提示課題 1:
以下の記録のうち、「Click the blue verified badge」を含む行から始めて「Action: [x=138, y=82]」を含む行で終わる範囲を、1行を1つの文字列とするJSONリストに整理してください。空行は含めないでください。

本文抜粋:
▬▬▬▬▬▬▬▬▬▬
とある家庭の食事風景です。
「お母さん、おはし!」
「お母さんはおはしじゃありません!」
このお母さんはわが子が食事にお箸が必要だけれども、手許にないので取ってきてほしい、
という意図で発言しているのはもちろんわかっているけれども、
相手に自分の必要としているものを頼むときに、きちんと具体的に伝えることが生活する
上で必要であるため、あえて
「お母さんはおはしじゃありません」
と返答しました。

お察しの通り、私の家内と息子の会話ございます。
我が家に限らず、よくありがちな家族、親子の間でのやり取りだと思いますが、
コミュニケーション、とりわけ「伝える」という観点から非常に興味深いやり取り
であると感じました。
今回はちょっと長くなりますが、お付き合いいただけますと幸いです。
コミュニケーション、特に「伝える」ことについての話題に触れると、
「ハイコンテクスト」
「ローコンテクスト」
というワードを目にする方も多くいらっしゃると思います。
コンテクスト(英context)とは、辞書的な意味では、
1.(文章の)「前後関係」や「文脈」、「脈絡」、
2.(ある事柄の)「状況」、「環境」「背景」
ですが、
「ハイコンテクスト(high-context)」は
前提となる情報や知識、状況、背景、文化が共通認識としてあり、
暗黙の了解が多く行間を読むようなコミュニケーション
「ローコンテクスト(low-context)」は
共通認識がなくとも伝わるように明確に言葉で伝えるコミュニケーション
といったところでしょうか。
(蛇足ながら、上記は例えば「日本は空気を読むハイコンテクスト文化だ」とか、
「欧米をはじめとした諸外国はローコンテクスト文化だから言葉にしなきゃ伝わらない」と
いった、いささかステレオタイプな文化論として語られるケースも散見されますが、
それはまたの機会に。)
先ほどの、家庭内でのコミュニケーションはどうでしょうか。
かなり「ハイコンテクスト」なやり取りであるように見受けられます。
家庭内かつ親子間の食事中でのやり取りという、まさに「行間を読む」ことができ、
「暗黙の了解」が通じる状況です。
このような場合は、最低限の単語、あるいは言葉を発しなくても、
もしかすると「食事に必要なものがなくて食べられない」という表情や態度のみで
何となく伝わります。
しかしながら、生きていく上では常にそういった状況ばかりであるとは限りません。
むしろ、きちんと相手に具体的な言葉で伝えないと物事が進まない、「ローコンテクスト」
が必要な状況の方が多いのではないでしょうか。
おそらくは、「お母さんはお箸じゃありません」
▬▬▬▬▬▬▬▬▬▬
表示記録:
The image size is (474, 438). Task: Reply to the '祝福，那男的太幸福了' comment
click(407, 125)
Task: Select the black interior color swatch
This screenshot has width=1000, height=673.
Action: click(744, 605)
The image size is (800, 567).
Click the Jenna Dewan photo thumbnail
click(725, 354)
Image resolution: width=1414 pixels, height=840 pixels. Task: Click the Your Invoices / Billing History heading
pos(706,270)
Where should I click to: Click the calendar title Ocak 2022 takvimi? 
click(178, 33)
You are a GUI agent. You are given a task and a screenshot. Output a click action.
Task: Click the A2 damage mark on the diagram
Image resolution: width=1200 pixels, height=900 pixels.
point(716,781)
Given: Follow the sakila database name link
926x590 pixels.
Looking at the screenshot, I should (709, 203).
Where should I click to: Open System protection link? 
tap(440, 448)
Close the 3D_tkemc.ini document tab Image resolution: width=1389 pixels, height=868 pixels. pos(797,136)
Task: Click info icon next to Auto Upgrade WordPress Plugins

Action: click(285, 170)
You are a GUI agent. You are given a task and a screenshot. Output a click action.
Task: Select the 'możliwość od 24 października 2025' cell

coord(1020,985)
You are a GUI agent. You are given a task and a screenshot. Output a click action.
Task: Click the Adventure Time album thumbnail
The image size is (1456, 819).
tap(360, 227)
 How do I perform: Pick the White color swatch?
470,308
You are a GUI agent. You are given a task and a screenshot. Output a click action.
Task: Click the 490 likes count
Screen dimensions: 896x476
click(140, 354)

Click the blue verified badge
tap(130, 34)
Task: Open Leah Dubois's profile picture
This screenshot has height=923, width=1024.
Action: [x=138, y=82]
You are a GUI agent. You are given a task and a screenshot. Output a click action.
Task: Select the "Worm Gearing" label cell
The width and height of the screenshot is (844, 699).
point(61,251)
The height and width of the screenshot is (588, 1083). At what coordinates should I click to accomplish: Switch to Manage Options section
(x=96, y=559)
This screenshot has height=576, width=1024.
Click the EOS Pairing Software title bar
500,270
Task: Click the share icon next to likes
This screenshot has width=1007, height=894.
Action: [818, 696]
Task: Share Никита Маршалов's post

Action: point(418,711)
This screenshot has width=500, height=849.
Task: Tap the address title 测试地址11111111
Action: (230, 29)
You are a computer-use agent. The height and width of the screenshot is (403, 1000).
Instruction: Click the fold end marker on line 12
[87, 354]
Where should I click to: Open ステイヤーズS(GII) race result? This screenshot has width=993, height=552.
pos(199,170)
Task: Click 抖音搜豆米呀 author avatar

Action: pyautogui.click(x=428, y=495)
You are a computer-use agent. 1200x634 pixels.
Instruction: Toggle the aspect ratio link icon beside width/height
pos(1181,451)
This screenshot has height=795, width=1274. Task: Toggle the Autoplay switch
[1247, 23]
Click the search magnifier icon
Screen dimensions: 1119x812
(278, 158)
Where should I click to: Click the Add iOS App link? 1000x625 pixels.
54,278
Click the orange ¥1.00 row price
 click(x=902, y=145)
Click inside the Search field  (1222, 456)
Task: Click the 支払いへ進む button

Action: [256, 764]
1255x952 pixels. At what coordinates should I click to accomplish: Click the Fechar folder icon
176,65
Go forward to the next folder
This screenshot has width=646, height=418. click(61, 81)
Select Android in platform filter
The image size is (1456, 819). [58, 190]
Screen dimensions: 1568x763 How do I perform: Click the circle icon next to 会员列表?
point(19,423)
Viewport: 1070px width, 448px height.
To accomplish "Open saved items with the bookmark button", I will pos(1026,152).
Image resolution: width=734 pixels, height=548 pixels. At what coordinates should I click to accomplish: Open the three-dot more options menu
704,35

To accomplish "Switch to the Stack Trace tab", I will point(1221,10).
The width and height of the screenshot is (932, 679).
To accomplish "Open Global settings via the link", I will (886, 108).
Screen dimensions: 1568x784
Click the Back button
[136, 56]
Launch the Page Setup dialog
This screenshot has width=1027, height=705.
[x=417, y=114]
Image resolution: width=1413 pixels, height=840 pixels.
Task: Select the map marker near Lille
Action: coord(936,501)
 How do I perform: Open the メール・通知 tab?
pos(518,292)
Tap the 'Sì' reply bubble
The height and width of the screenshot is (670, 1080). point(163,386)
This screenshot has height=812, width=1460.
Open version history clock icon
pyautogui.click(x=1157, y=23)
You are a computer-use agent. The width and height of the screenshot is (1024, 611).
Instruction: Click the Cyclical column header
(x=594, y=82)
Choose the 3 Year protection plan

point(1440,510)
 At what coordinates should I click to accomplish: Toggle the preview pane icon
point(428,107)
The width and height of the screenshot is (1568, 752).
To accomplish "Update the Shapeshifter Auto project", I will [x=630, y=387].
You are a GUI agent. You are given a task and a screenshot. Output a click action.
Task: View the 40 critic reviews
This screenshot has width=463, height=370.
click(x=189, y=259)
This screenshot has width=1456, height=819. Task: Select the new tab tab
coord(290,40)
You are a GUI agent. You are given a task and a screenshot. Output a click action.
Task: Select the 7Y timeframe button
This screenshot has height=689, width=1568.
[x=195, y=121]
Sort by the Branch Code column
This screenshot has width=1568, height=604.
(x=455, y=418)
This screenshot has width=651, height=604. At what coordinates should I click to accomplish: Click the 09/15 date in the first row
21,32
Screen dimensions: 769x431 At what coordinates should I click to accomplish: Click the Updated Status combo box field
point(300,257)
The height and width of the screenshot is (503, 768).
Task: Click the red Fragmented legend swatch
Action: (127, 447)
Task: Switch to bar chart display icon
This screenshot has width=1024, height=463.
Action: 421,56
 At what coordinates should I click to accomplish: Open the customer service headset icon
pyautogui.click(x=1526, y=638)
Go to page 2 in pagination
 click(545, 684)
▬▬▬▬▬▬▬▬▬▬
提示課題 2:
上に示したコンテクストと家庭内の会話についての文章を、途切れたところから引き継いで書き進めてください。

演習結果 1:
[
  "Click the blue verified badge",
  "tap(130, 34)",
  "Task: Open Leah Dubois's profile picture",
  "This screenshot has height=923, width=1024.",
  "Action: [x=138, y=82]"
]

演習結果 2:
の後に、お母さんは、
「『お箸がないので取ってください』でしょう。だれかに何かをお願いするときは、
ちゃんと何をしてほしいかちゃんと伝えようね」
とわが子に諭す、といった流れになると思われます(斯くいう我が家もそうでした)。
翻って、職場の中でのコミュニケーションではどうでしょうか。
日頃からお互い信頼関係があり、理解し合えているメンバー同士でしたら、
上記のような「ハイコンテクスト」で伝わりますが、顧客や協力会社など外部のひとと
仕事をする際、また社内であっても違うチームと仕事をする時は、そうはいきません。
「ローコンテクスト」、すなわち、共通認識がなくとも伝わるように明確に言葉で伝える
コミュニケーションが必要です。
こう書くと、どちらが優れたコミュニケーションかという話になりがちですが、
優劣や良し悪しはありません。
お互い気心知れたメンバー同士であれば、くどくど言うより「ハイコンテクスト」の方が
スピード感を持って伝わるでしょうし、違う立場の人たちの集まりであればしっかりと
伝わるように「ローコンテクスト」が必要になるでしょう。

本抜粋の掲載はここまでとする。